## Task item
Set down only these lines, exactly: the line containing "Task: Click the L" and all lines through the end of the data below. Omit pictures.

## The data
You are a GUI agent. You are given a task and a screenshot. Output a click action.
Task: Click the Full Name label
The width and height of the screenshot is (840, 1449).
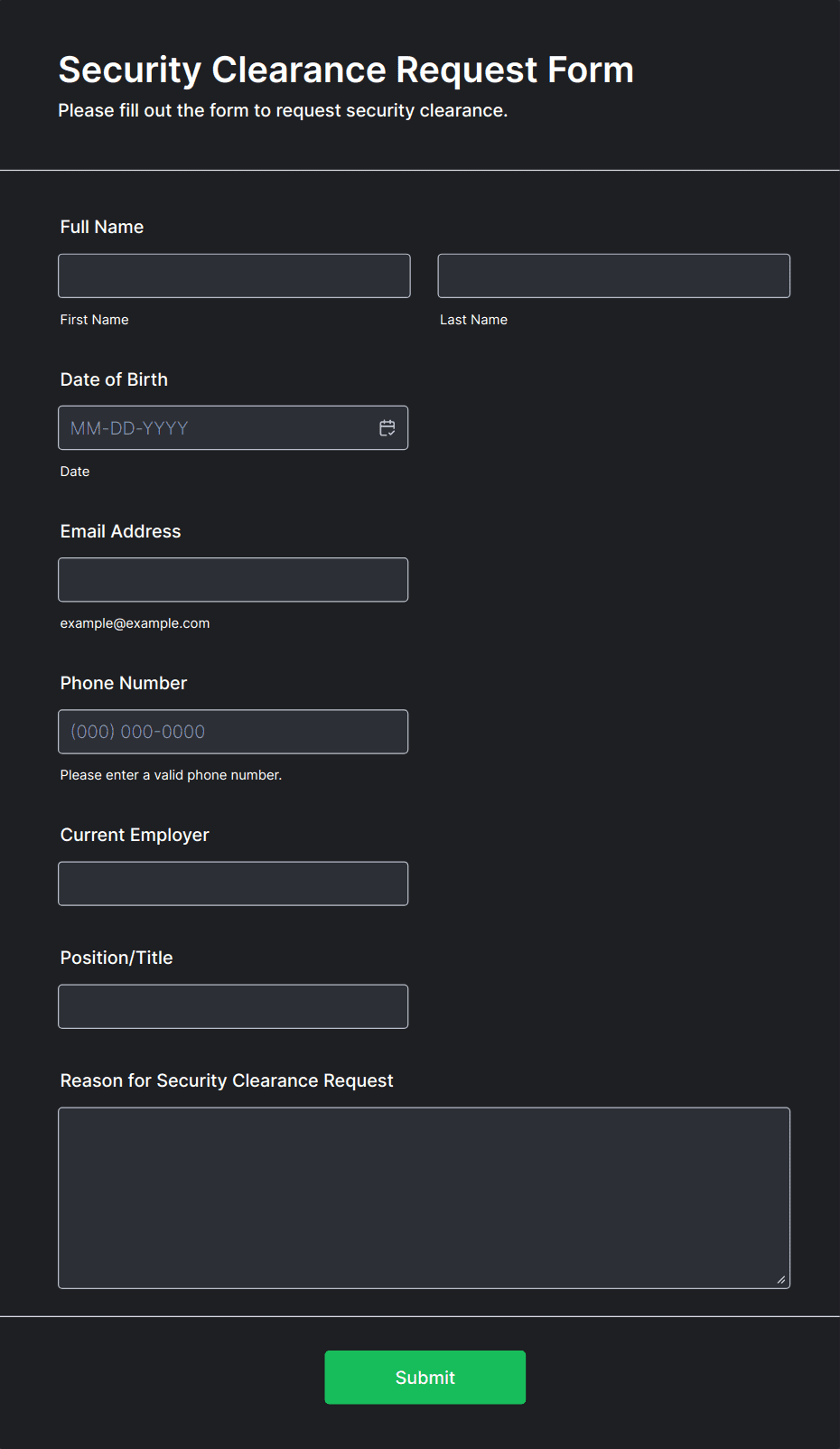click(x=102, y=227)
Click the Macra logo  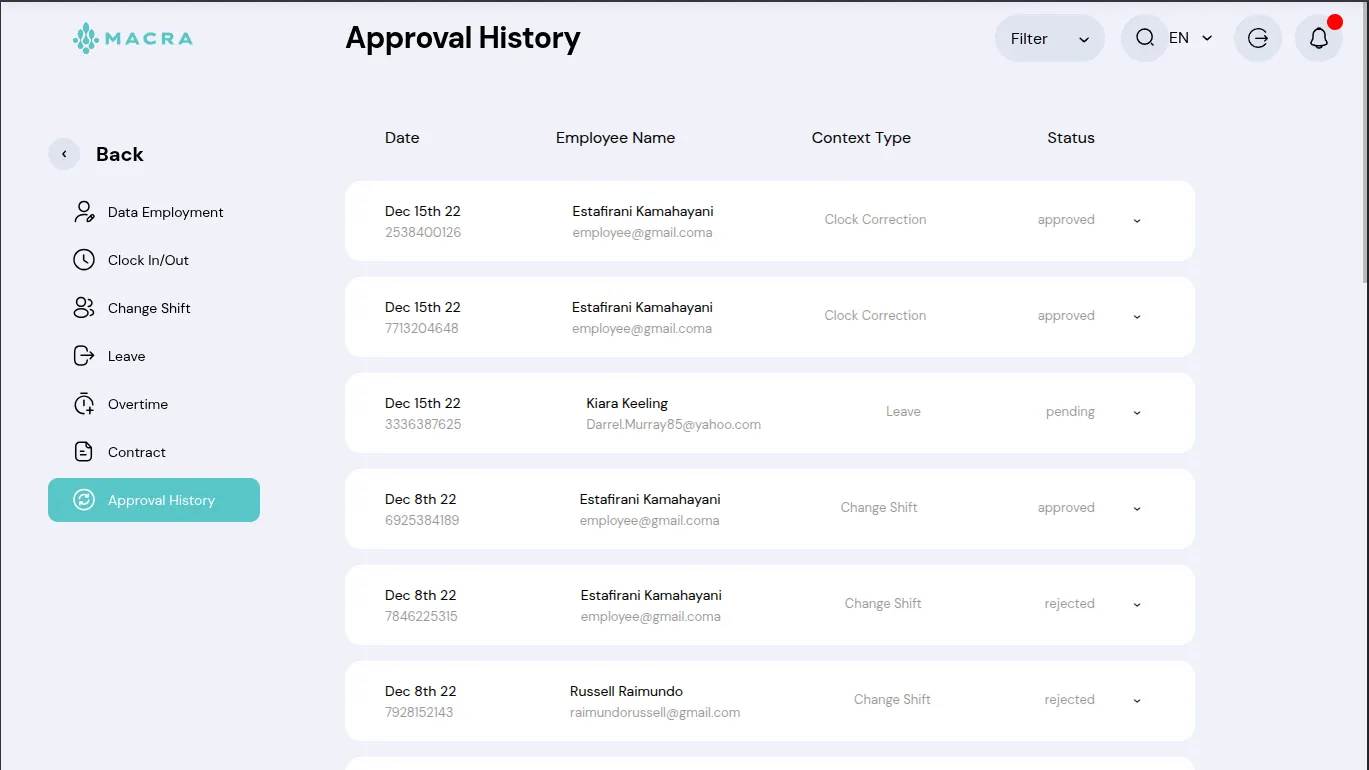point(133,39)
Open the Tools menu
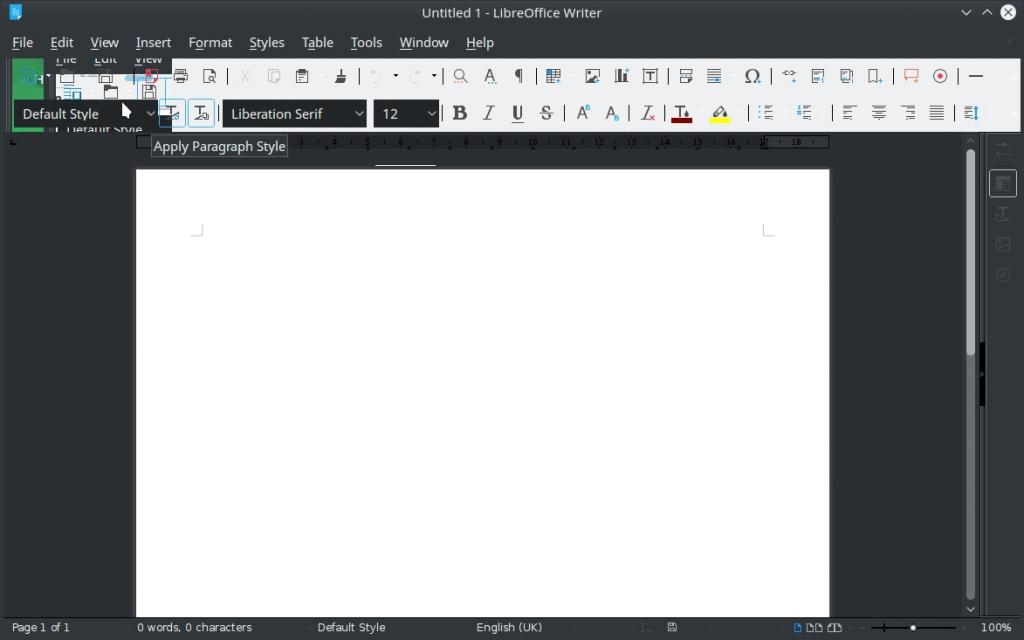The height and width of the screenshot is (640, 1024). [x=366, y=43]
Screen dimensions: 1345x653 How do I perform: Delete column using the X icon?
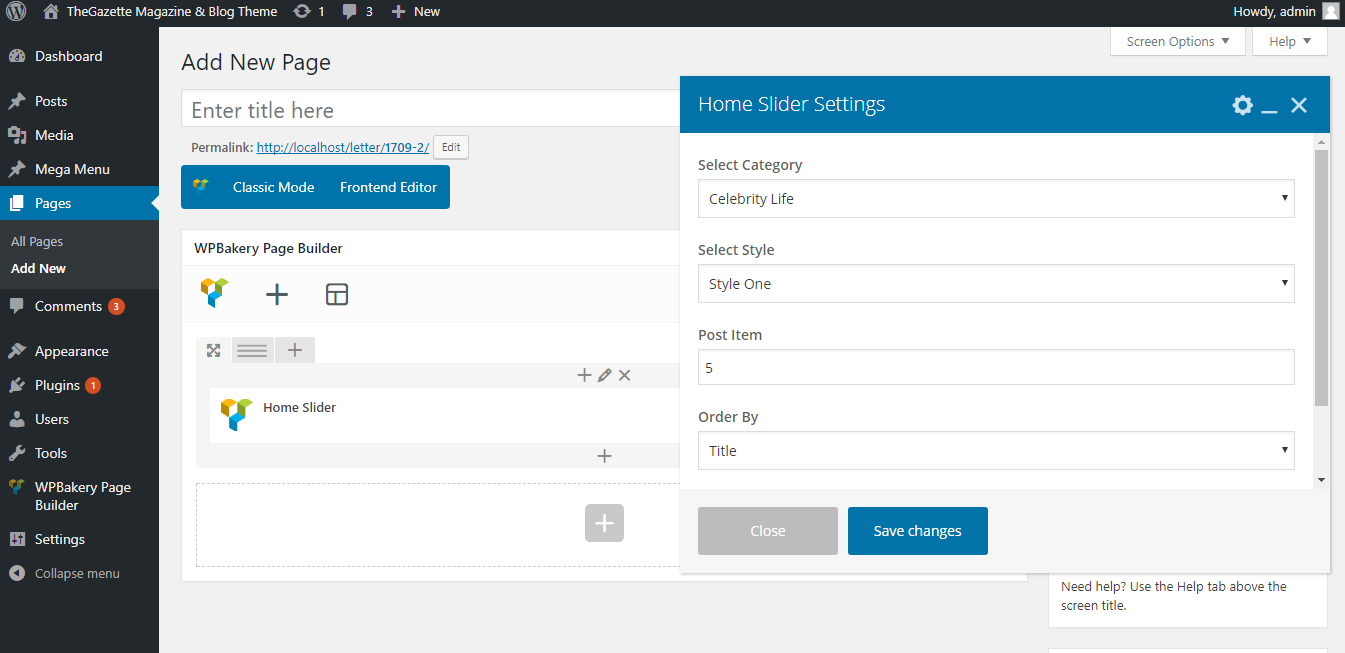(625, 375)

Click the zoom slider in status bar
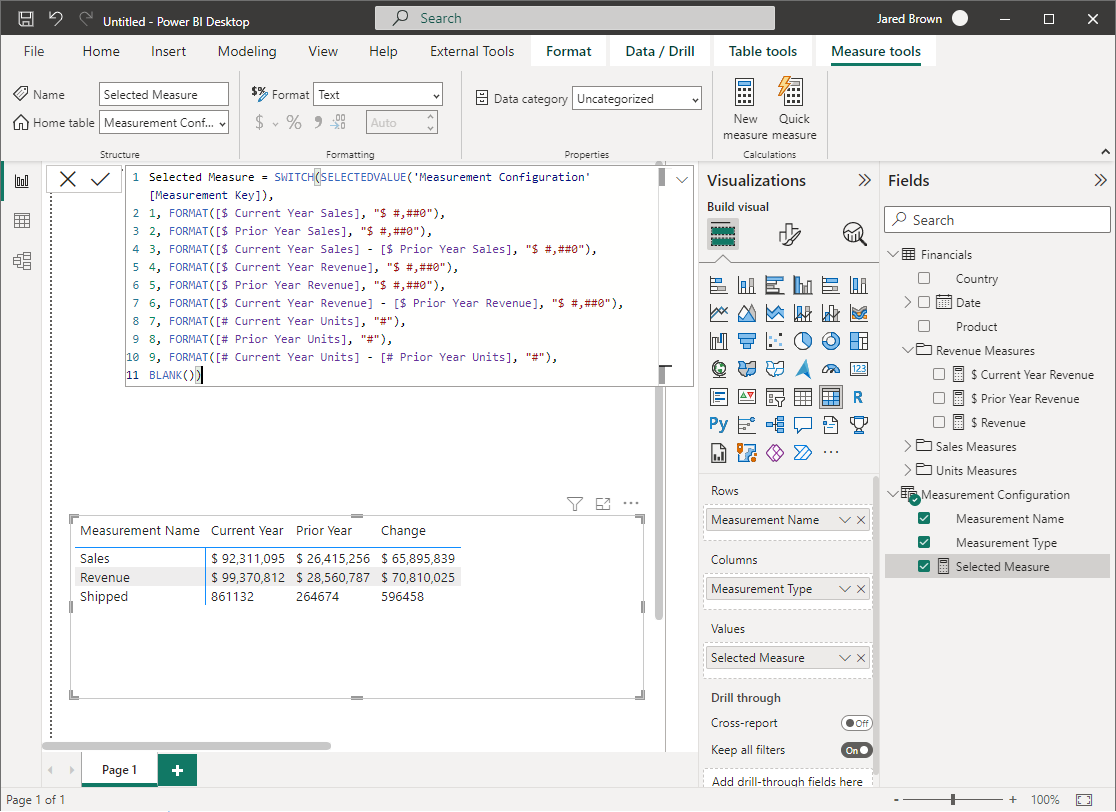pyautogui.click(x=953, y=800)
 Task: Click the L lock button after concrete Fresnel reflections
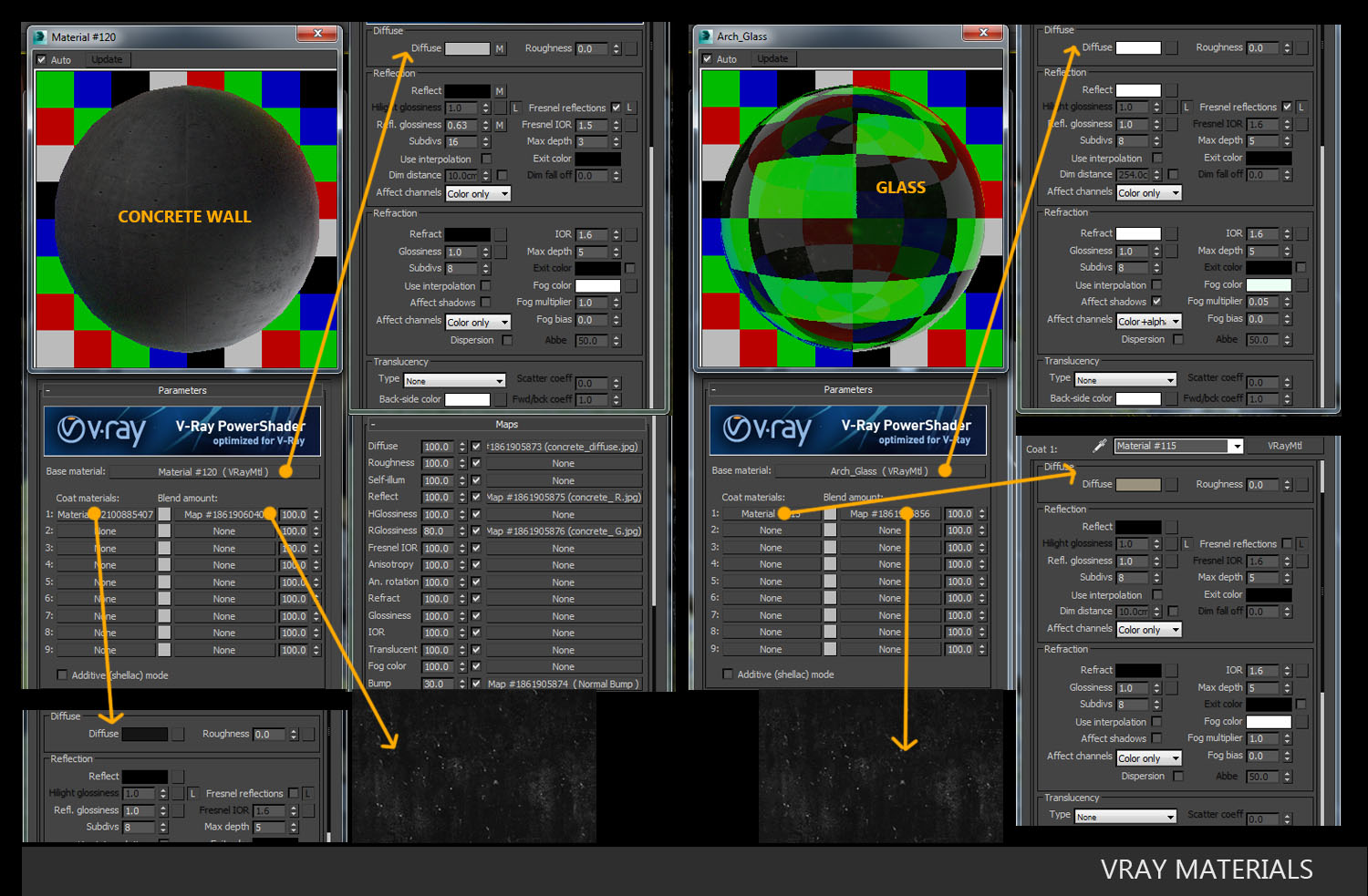pos(629,108)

## Solution
 Task: Click the L lock button after concrete Fresnel reflections
pos(629,108)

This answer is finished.